以前より、ISO14001は「本業に生かすマネジメントシステムに落とし込み、環境活動を活発にすることが大切である」と言われており、2004年改訂では、特にそのことが強調されるような文面に変更された。

少し古くなるが、日経エコロジーが2006年3月にISO14001の認証取得済みの会社300社に対して「本業での環境負荷低減に効果を上げているか」をアンケートしたところ、「成果を上げている」と答えた事業所は製造・エネルギーでは約4割、流通・外食・商社では約2割であった。
まだまだ、紙・ごみ・電気・水が中心で本業での環境負荷の低減にまでは至っていない。

製造業の本業での環境負荷低減は
「生産能率の向上によるコストの低減」「グリーンマーケッング(環境を配慮した開発・販売)」を推進していくと自然と環境負荷が低減される。
このことは、先のブログ「生産能率の向上と二酸化炭素排出量削減の関係」で紹介させていただいた。

しかし、サービス業となると中々難しい。
よくある例としては、商社・販売店などで仕入れ先と連携して「製品アセスメント委員会」を発足させ、仕入れ先メーカーを巻き込んだグリーン購買を行うという活動である。
これは、確かに本業エコである。
しかし、その実行部門は購買部門であって、全社としての本業エコにまでは至っていない。

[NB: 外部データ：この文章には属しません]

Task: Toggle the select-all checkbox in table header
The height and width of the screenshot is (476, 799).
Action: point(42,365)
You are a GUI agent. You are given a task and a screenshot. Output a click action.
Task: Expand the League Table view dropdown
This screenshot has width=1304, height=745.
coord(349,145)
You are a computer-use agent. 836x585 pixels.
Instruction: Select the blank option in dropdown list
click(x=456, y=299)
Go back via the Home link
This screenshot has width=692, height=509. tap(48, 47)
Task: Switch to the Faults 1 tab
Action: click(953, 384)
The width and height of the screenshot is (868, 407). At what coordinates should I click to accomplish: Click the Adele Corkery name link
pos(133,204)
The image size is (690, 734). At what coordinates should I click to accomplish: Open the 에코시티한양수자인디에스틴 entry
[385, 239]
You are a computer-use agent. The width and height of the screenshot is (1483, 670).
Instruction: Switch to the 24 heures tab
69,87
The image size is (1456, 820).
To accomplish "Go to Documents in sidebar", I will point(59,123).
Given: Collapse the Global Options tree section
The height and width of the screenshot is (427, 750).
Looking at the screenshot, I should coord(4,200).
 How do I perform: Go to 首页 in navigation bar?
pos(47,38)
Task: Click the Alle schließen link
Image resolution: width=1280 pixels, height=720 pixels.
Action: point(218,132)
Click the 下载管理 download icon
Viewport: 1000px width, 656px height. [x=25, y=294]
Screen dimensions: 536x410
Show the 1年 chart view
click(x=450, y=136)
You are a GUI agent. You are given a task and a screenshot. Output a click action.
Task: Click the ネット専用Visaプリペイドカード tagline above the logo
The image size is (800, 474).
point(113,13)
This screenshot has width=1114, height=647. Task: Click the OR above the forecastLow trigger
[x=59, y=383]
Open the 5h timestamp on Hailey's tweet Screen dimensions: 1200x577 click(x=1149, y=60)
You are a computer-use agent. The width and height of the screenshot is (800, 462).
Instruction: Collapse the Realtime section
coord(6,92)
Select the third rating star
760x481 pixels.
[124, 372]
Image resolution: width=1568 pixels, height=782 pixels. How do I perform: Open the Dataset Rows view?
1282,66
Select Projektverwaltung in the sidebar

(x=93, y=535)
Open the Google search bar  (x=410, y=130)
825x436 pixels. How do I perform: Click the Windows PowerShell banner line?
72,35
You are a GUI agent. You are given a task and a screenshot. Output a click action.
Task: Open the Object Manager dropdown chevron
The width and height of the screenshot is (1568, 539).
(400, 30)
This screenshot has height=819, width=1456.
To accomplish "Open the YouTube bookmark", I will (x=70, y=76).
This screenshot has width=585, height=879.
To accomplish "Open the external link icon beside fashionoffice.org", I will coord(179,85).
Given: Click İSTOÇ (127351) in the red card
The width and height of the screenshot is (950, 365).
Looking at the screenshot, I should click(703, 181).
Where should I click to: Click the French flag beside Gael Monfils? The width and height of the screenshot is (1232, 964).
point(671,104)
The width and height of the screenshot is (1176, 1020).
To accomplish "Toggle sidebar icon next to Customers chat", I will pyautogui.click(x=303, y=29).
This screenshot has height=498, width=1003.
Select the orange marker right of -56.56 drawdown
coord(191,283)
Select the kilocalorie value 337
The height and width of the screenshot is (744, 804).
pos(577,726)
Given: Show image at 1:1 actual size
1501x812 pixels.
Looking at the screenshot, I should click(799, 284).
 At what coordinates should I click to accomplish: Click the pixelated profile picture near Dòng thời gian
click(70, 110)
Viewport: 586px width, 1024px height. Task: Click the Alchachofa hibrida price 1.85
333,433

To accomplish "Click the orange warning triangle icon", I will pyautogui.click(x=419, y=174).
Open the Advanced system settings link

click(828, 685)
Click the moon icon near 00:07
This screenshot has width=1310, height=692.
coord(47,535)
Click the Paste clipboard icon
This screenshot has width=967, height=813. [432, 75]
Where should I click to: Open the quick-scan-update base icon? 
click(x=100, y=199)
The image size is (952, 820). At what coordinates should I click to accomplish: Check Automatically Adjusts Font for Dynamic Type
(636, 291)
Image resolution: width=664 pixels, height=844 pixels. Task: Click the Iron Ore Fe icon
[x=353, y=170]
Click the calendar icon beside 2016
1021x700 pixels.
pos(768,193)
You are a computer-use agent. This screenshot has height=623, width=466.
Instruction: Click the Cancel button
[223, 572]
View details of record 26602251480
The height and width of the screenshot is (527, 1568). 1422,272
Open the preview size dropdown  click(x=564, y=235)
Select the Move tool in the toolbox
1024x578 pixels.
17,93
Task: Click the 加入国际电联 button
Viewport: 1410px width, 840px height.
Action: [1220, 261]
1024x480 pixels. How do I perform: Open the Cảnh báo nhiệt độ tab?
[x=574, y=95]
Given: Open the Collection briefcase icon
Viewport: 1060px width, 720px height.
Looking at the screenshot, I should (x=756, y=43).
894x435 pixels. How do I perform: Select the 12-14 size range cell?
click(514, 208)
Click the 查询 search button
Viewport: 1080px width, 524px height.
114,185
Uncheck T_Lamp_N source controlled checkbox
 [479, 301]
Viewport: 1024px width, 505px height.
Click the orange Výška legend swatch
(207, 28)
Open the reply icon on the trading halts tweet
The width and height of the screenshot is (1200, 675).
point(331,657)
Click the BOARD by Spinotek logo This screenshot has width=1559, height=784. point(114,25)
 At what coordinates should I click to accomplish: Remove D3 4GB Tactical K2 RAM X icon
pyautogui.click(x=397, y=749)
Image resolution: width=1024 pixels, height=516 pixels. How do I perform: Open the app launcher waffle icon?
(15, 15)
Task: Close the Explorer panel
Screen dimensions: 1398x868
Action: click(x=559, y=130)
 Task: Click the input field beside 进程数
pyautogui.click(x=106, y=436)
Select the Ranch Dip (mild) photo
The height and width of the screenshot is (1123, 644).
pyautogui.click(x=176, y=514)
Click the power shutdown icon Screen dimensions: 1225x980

日経エコロジー2007年1月号には、学習研究社が「貴社の環境広報活動を学研がお手伝いします」パンフレットを発行し、学研の雑誌とのタイアップ広告、企業用小冊子の発行、ウエブ作成など本業の中で支援活動を行っている事例が紹介されていた。
これは、成功例のひとつだろう。

昨日、北陸経営品質フォーラムで石川リコーさんより、リコー中部経営企画室の竹下氏をお招きして「エコひいき」というリコー中部の販売業における本業エコの事例を紹介していただいた。
これもなかなかユニークな活動ですね。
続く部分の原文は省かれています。